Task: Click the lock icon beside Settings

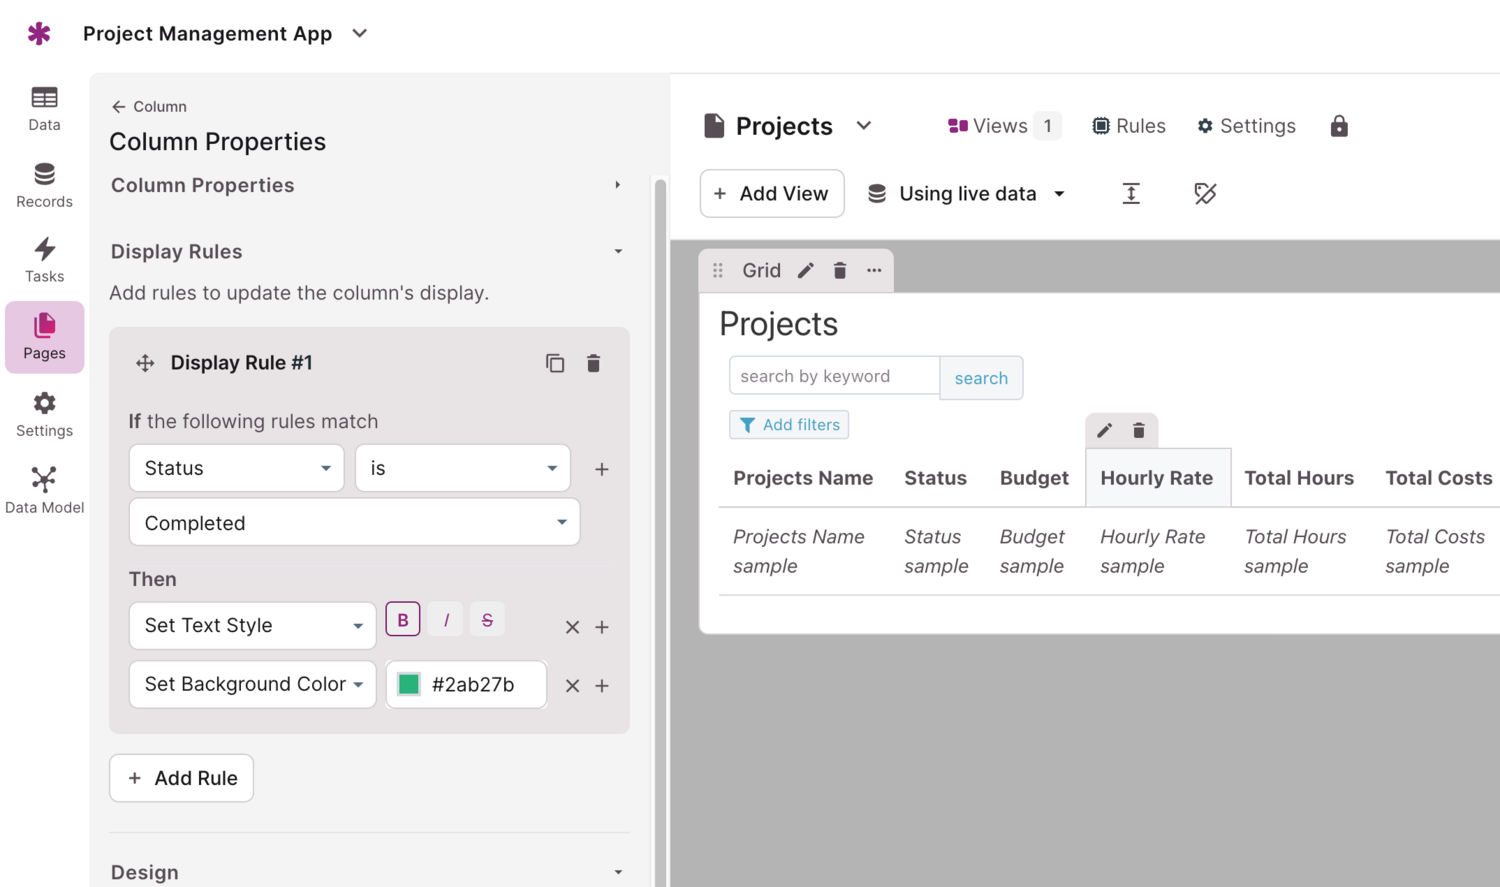Action: click(x=1339, y=126)
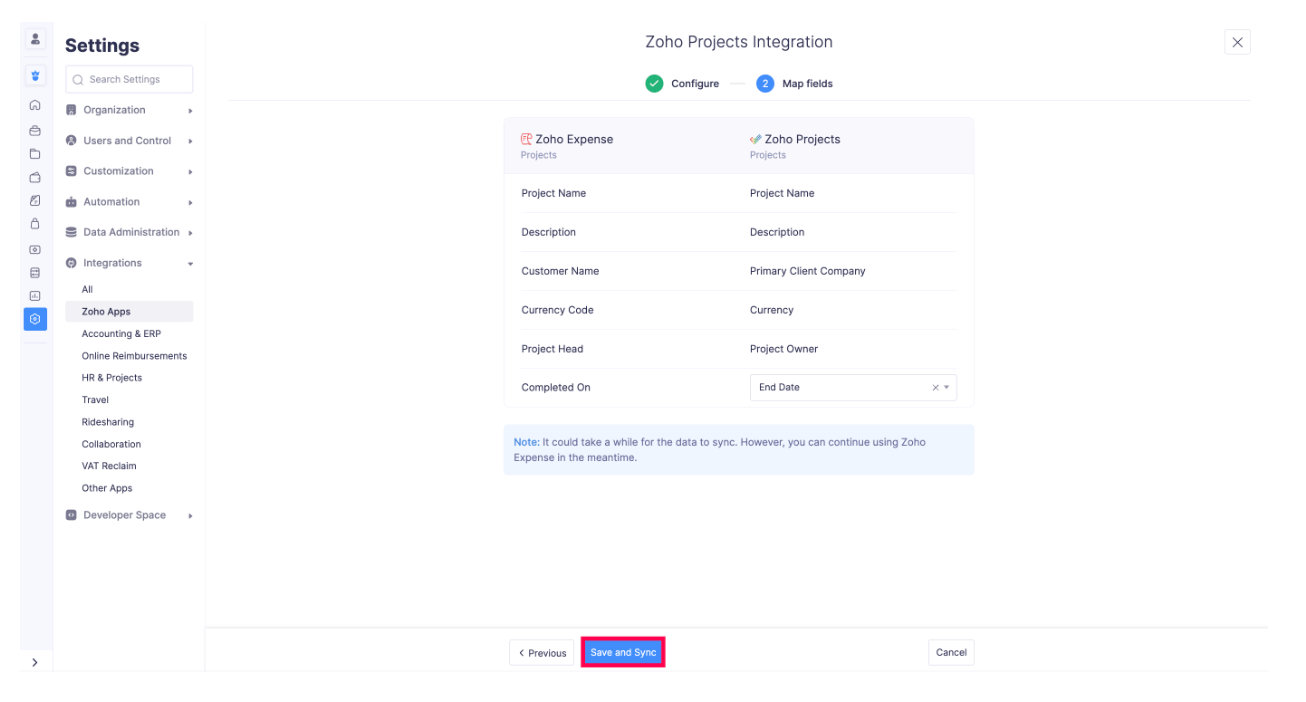Click the Save and Sync button
The height and width of the screenshot is (702, 1306).
click(x=623, y=651)
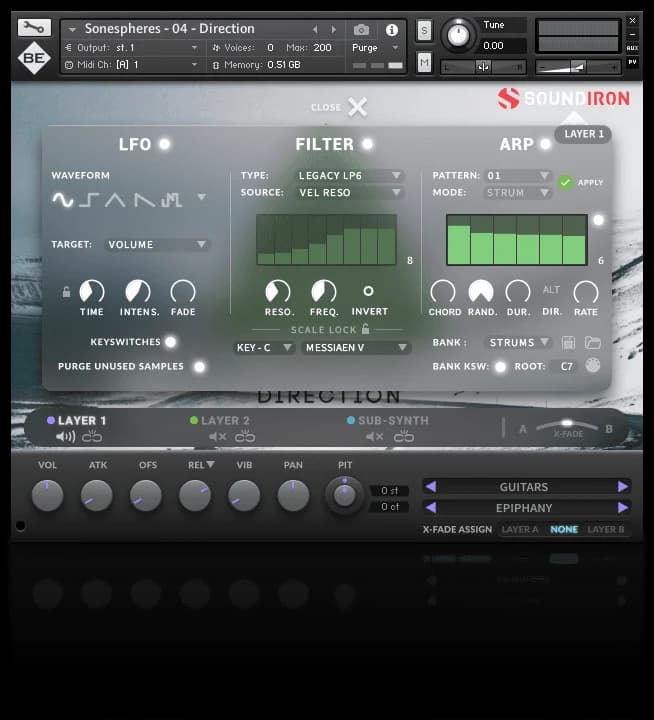Toggle the LFO power button
Screen dimensions: 654x720
pos(164,144)
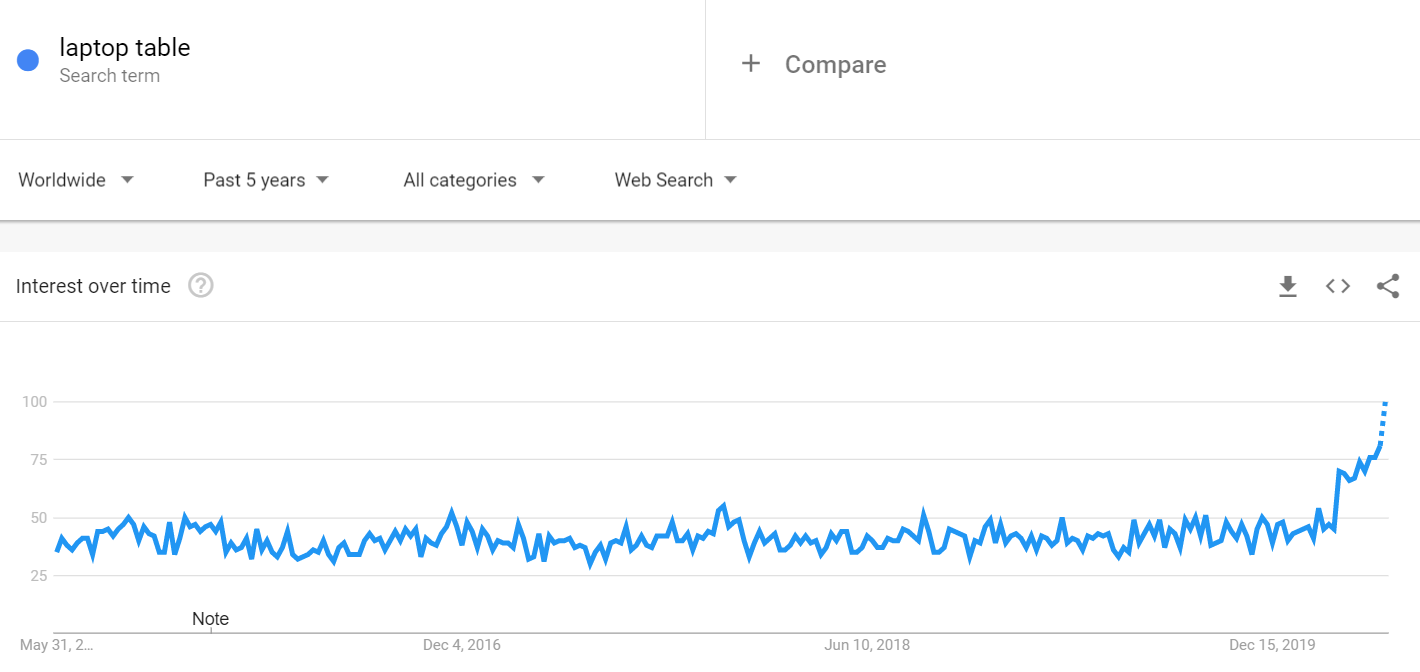
Task: Expand the All categories dropdown
Action: click(474, 180)
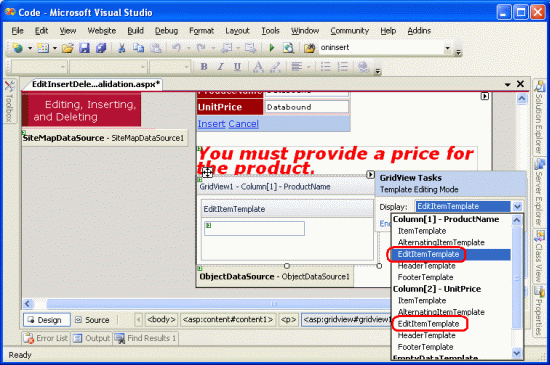Screen dimensions: 550x365
Task: Click the Save floppy disk icon
Action: (x=84, y=48)
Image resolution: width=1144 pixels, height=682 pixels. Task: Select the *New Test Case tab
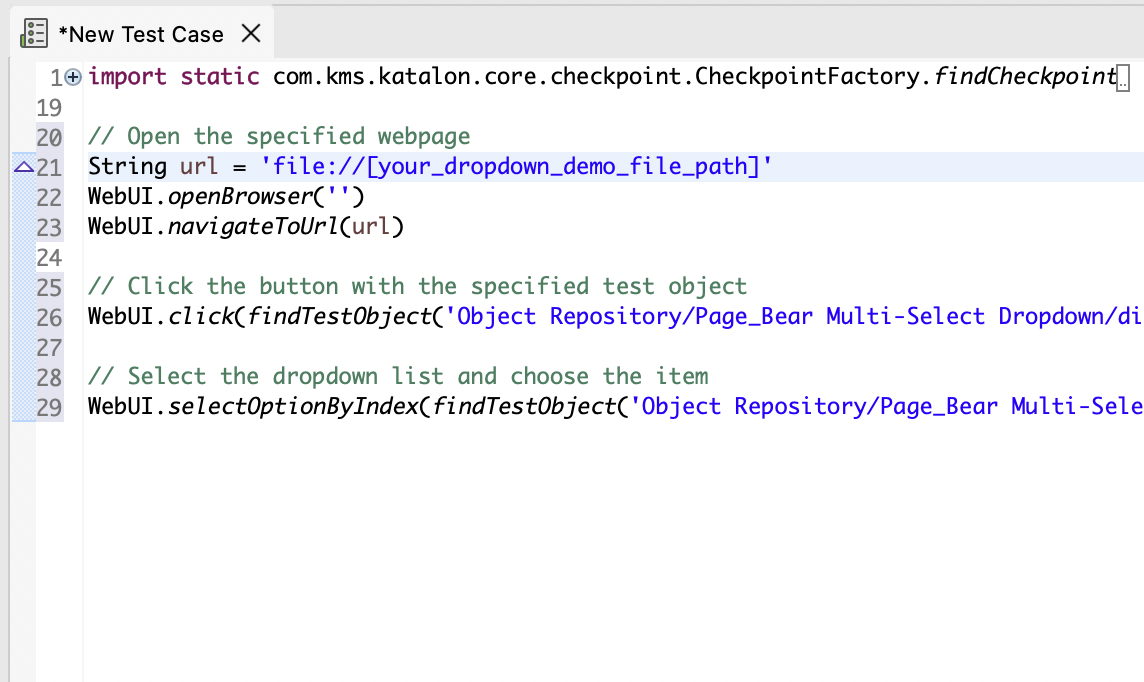140,34
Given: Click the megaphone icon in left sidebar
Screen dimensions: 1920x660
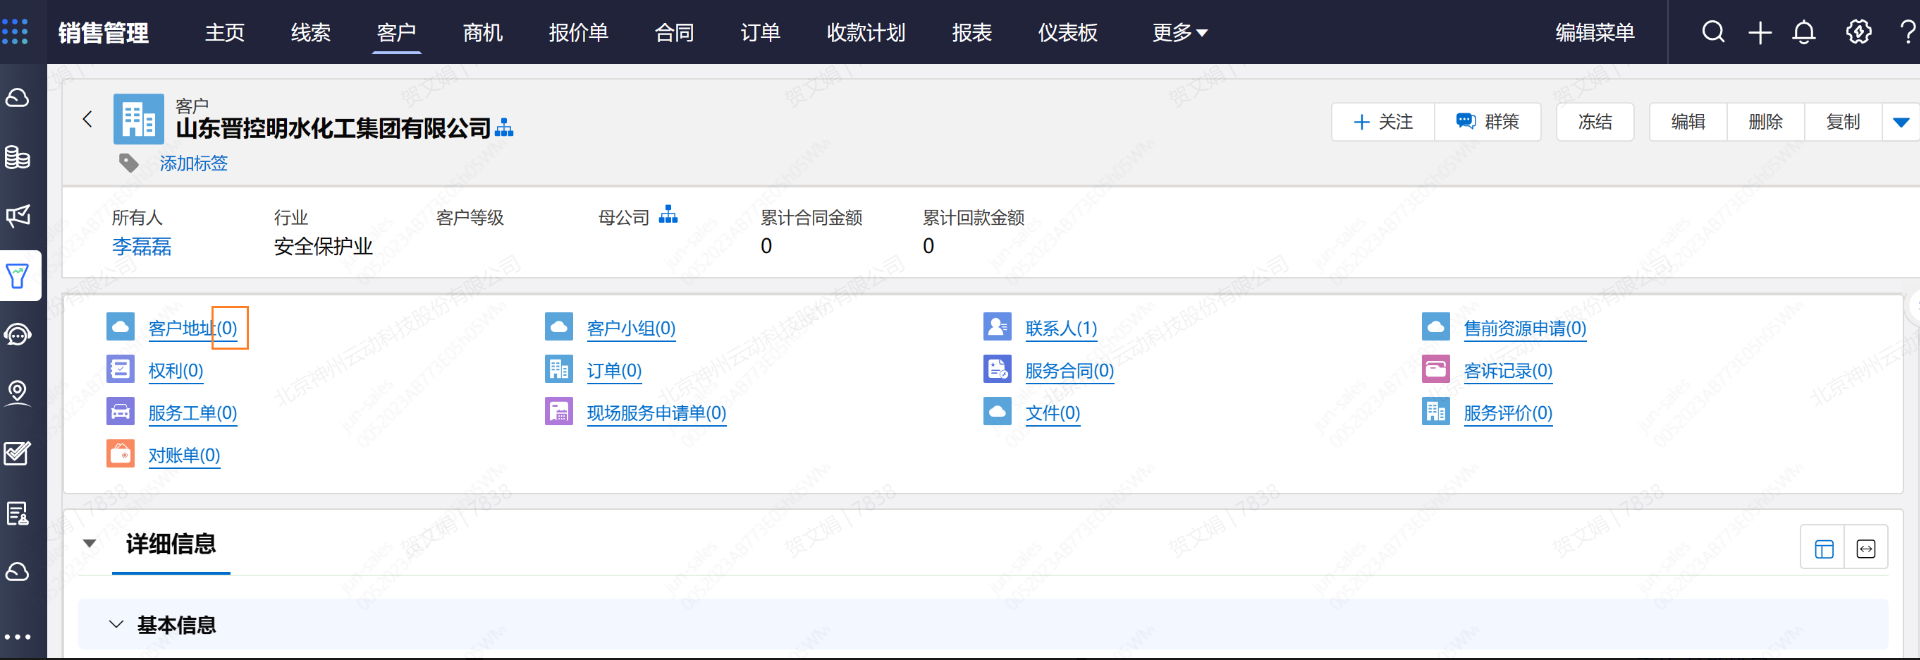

◇ ◇ ◇ ◇

Exercise objective:
Copy the lines above exactly, from the line containing "Image resolution: width=1144" through the last line, and leave out the pictures.

Complete answer:
Image resolution: width=1144 pixels, height=682 pixels. Task: Select the *New Test Case tab
140,34
Given: Click the megaphone icon in left sidebar
Screen dimensions: 1920x660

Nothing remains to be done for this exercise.